- [Provided information]:
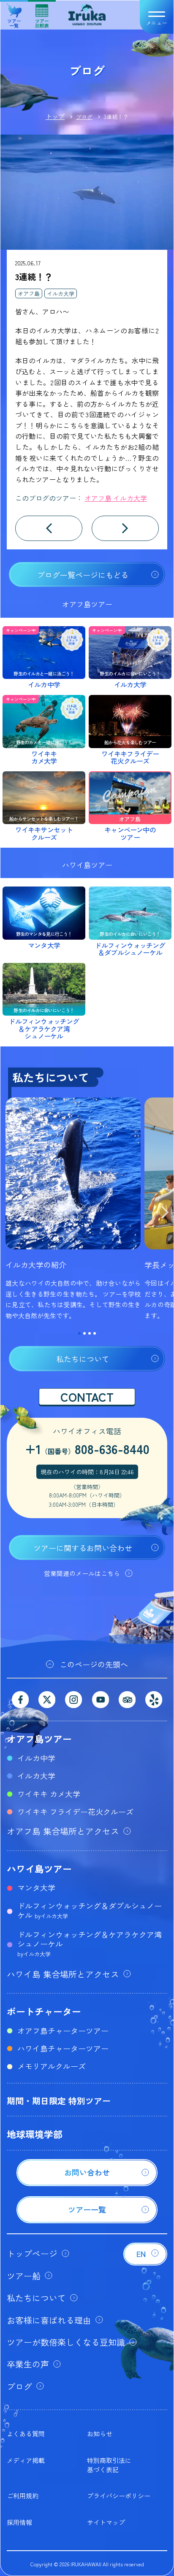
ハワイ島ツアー (39, 1868)
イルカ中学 (36, 1757)
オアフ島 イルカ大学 (115, 498)
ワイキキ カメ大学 (48, 1793)
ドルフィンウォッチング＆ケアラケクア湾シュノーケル (89, 1943)
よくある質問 (26, 2433)
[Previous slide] (9, 1213)
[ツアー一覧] (87, 2220)
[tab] (79, 1333)
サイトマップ (106, 2522)
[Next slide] (164, 1213)
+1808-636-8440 (87, 1448)
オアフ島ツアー (39, 1738)
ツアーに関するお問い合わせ (82, 1547)
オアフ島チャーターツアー (63, 2030)
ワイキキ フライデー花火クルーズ (75, 1811)
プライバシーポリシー (118, 2495)
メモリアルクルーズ (51, 2065)
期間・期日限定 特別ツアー (59, 2101)
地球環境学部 (35, 2134)
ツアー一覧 (14, 19)
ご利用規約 (22, 2495)
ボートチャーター (44, 2011)
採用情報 (19, 2522)
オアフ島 (29, 293)
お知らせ (99, 2433)
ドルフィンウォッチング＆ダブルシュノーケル (89, 1910)
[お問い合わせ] (87, 2183)
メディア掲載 (26, 2460)
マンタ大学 (36, 1887)
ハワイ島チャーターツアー (63, 2048)
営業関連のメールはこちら (82, 1573)
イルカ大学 (60, 293)
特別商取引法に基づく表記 (109, 2465)
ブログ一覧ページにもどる (82, 574)
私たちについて (82, 1358)
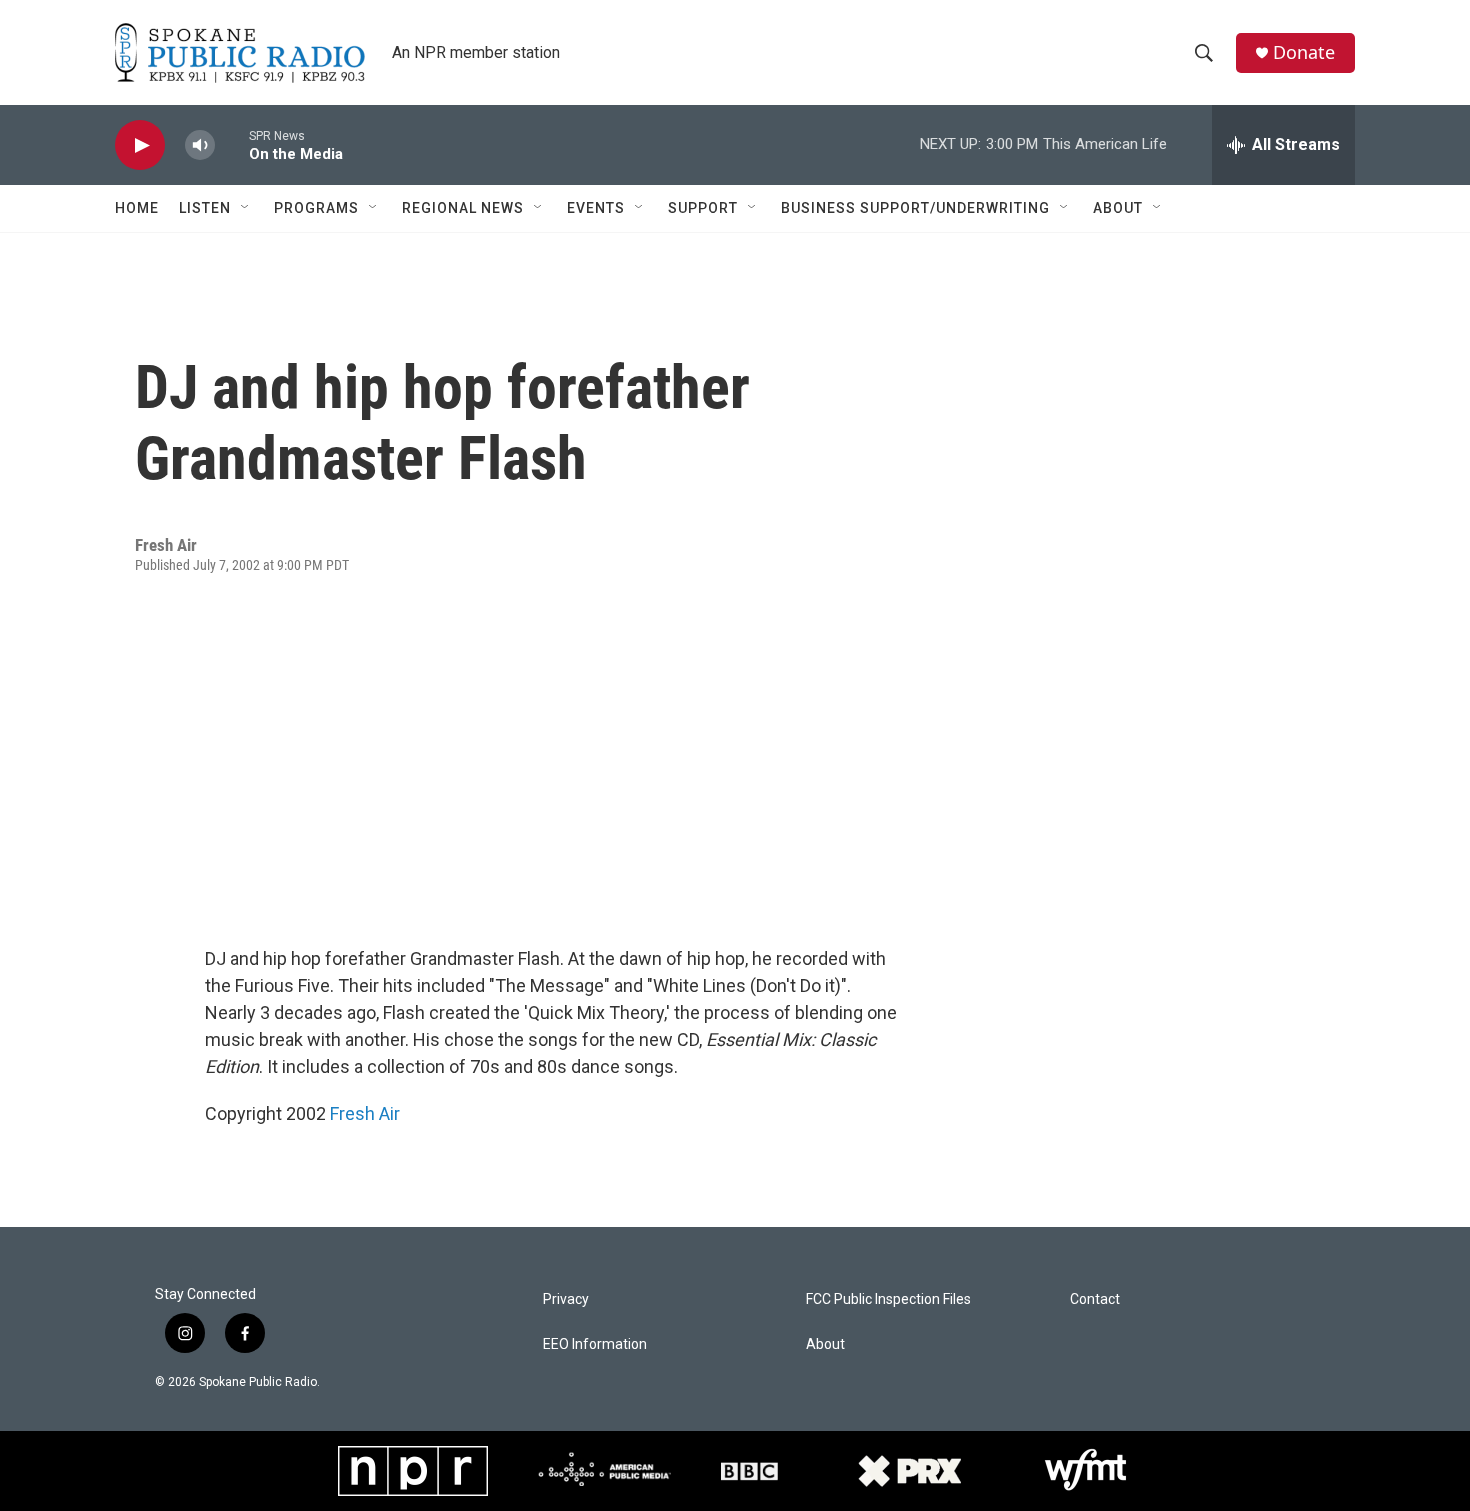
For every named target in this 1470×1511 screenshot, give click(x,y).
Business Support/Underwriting (915, 208)
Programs (316, 208)
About (1118, 208)
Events (596, 208)
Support (703, 208)
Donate (1304, 52)
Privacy (566, 1299)
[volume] (200, 145)
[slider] (232, 144)
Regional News (463, 208)
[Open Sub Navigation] (246, 208)
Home (137, 208)
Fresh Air (365, 1113)
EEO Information (595, 1344)
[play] (140, 145)
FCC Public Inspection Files (888, 1299)
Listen (205, 208)
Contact (1095, 1299)
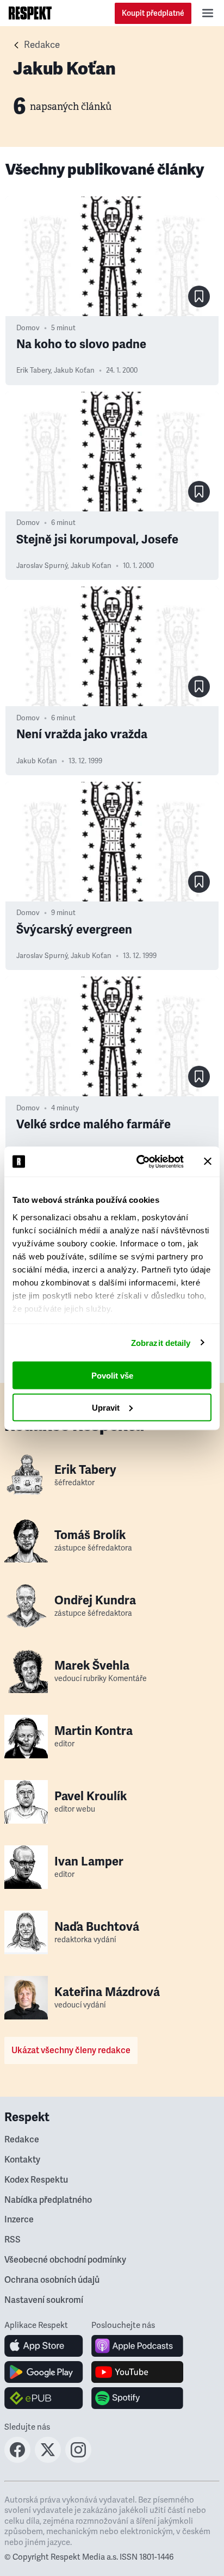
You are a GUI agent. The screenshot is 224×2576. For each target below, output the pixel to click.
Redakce (42, 45)
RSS (12, 2239)
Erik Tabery (33, 370)
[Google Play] (43, 2372)
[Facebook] (17, 2460)
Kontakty (22, 2159)
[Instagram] (78, 2460)
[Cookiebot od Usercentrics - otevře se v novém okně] (139, 1161)
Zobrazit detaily (161, 1342)
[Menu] (207, 13)
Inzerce (19, 2219)
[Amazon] (43, 2398)
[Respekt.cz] (30, 13)
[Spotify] (137, 2398)
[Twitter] (48, 2460)
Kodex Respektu (36, 2180)
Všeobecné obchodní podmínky (65, 2259)
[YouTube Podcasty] (137, 2372)
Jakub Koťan (74, 370)
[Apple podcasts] (137, 2346)
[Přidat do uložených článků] (199, 296)
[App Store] (43, 2346)
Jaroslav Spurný (41, 565)
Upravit (106, 1407)
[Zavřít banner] (207, 1161)
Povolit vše (112, 1375)
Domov (28, 328)
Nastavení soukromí (43, 2300)
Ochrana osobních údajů (51, 2280)
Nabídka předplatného (48, 2200)
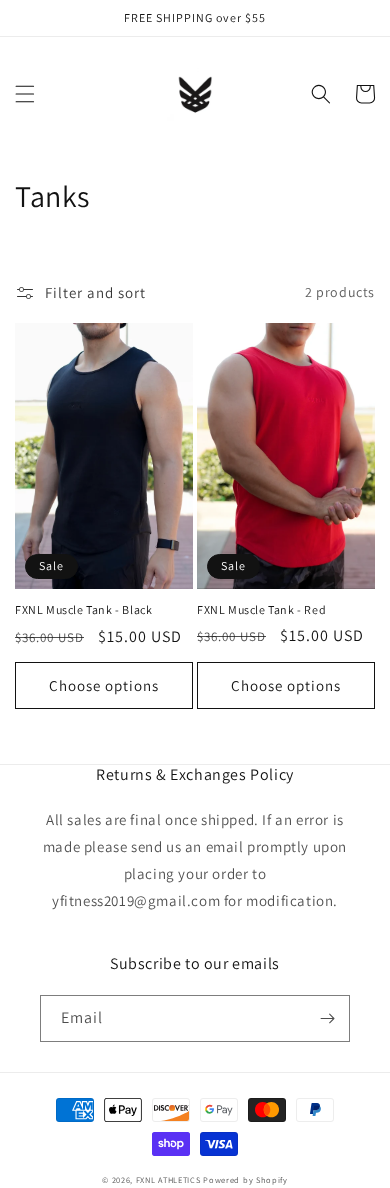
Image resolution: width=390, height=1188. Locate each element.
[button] (25, 94)
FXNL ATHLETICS (168, 1179)
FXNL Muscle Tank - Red (261, 609)
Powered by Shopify (245, 1179)
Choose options (104, 685)
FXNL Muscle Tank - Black (83, 609)
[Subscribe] (327, 1018)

- [What you have to do]: Lines from the one with "[Apple podcasts] (137, 2346)" through the final line of the records are the whole answer; print them exactly, minus any pictures.

- [Solution]:
[Apple podcasts] (137, 2346)
[Přidat do uložených článků] (199, 296)
[App Store] (43, 2346)
Jaroslav Spurný (41, 565)
Upravit (106, 1407)
[Zavřít banner] (207, 1161)
Povolit vše (112, 1375)
Domov (28, 328)
Nastavení soukromí (43, 2300)
Ochrana osobních údajů (51, 2280)
Nabídka předplatného (48, 2200)
Image resolution: width=390, height=1188. Locate each element.
[button] (25, 94)
FXNL ATHLETICS (168, 1179)
FXNL Muscle Tank - Red (261, 609)
Powered by Shopify (245, 1179)
Choose options (104, 685)
FXNL Muscle Tank - Black (83, 609)
[Subscribe] (327, 1018)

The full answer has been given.